More on Ruby in the Enterprise

If it wasn’t because of a favourable comments that readers have made of James McGovern Enterprise Architecture books, I was going to write off what he had said about Ruby as merely trolling around.

I’m trying my best to interpret his thoughts here. Readers, this is just my interpretation OK?

Issue: Should Ruby be on the Enterprise Architect’s radar at the moment?
Answer: No.
Reasons: Enterprises have enough languages to deal with

James McGovern: I guess the average enterprise doesn’t already have enough languages to deal with and throwing a few more on the pile won’t hurt

My response:Adding a new language to an enterprise always require careful balancing of the pros and cons. However, it shouldn’t be discounted altogether. Lesser languages have slipped into the enterprise under the guise of configuration files that are actually little scripting languages, or new languages (e.g. Velocity) or JSTL (new extensions to HTML).

Issue: What should the foremost in the mind of the Enterprise Architect today?
McGovern: auditability, power consumption, maintanability
My response: A lot of the AspectJ work to improve auditability and maintainability are hacks around Java by modifying the bytecode generated. Dynamic languages have these capability built-in. In addition, frameworks like RoR have tenets around convention over configuration. These have general implications on maintanability.

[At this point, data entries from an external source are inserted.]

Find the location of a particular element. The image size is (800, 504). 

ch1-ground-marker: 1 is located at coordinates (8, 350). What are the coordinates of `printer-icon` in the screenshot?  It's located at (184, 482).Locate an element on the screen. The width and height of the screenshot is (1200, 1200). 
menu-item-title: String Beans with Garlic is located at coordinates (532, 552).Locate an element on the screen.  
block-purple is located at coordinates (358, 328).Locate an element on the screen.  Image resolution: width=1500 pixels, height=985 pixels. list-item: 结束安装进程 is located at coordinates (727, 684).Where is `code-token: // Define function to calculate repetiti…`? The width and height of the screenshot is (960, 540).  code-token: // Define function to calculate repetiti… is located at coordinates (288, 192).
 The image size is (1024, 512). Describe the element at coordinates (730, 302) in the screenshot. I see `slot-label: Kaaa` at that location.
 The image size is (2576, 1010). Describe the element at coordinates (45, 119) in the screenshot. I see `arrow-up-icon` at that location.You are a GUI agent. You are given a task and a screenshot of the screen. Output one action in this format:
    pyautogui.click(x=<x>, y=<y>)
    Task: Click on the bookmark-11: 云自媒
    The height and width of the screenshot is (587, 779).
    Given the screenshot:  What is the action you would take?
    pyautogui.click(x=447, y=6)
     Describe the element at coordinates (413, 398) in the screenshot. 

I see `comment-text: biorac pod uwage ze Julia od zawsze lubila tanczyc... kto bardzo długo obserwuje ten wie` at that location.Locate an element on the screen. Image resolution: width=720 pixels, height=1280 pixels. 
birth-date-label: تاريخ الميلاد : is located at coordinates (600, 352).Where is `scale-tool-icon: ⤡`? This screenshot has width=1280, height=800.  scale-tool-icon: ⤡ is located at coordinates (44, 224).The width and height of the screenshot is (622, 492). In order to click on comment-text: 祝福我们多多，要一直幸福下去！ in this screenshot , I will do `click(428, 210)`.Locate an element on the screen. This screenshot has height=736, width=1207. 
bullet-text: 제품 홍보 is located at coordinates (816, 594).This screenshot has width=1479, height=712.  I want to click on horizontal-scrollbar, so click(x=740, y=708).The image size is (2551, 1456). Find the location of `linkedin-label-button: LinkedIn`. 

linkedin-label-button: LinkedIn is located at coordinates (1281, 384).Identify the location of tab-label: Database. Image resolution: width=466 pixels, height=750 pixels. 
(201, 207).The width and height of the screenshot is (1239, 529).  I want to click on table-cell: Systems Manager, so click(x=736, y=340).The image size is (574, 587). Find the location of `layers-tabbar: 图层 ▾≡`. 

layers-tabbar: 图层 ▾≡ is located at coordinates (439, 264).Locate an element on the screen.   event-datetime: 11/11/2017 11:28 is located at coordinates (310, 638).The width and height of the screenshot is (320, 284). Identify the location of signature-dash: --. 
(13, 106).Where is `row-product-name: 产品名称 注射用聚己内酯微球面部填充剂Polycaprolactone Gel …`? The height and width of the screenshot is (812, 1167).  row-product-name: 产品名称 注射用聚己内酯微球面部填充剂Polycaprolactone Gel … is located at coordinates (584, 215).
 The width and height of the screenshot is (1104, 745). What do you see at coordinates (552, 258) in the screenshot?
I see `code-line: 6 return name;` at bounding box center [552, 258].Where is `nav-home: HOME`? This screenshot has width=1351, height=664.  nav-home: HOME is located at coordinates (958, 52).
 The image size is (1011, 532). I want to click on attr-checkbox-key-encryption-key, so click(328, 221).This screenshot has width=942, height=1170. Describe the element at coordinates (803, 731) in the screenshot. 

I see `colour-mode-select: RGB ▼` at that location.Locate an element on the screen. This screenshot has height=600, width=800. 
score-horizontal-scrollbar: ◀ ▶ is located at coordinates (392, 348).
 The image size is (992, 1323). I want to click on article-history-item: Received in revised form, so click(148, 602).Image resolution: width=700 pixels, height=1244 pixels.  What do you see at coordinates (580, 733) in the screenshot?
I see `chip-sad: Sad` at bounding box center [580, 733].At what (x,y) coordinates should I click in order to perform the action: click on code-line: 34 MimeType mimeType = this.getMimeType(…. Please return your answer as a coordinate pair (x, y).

Issue: Does Ruby embed well within existing enterprise architecture?
Quote: … shops that have mature enterprise architecture practices, they simply don’t allow insulting [sic] firms to propose architectures for them
My response: James had already remarked that Ruby should run on JVM rather than it’s own VM. Have a look at JRuby. In addition, Sun is working on improving the JVM for running scripting languages well.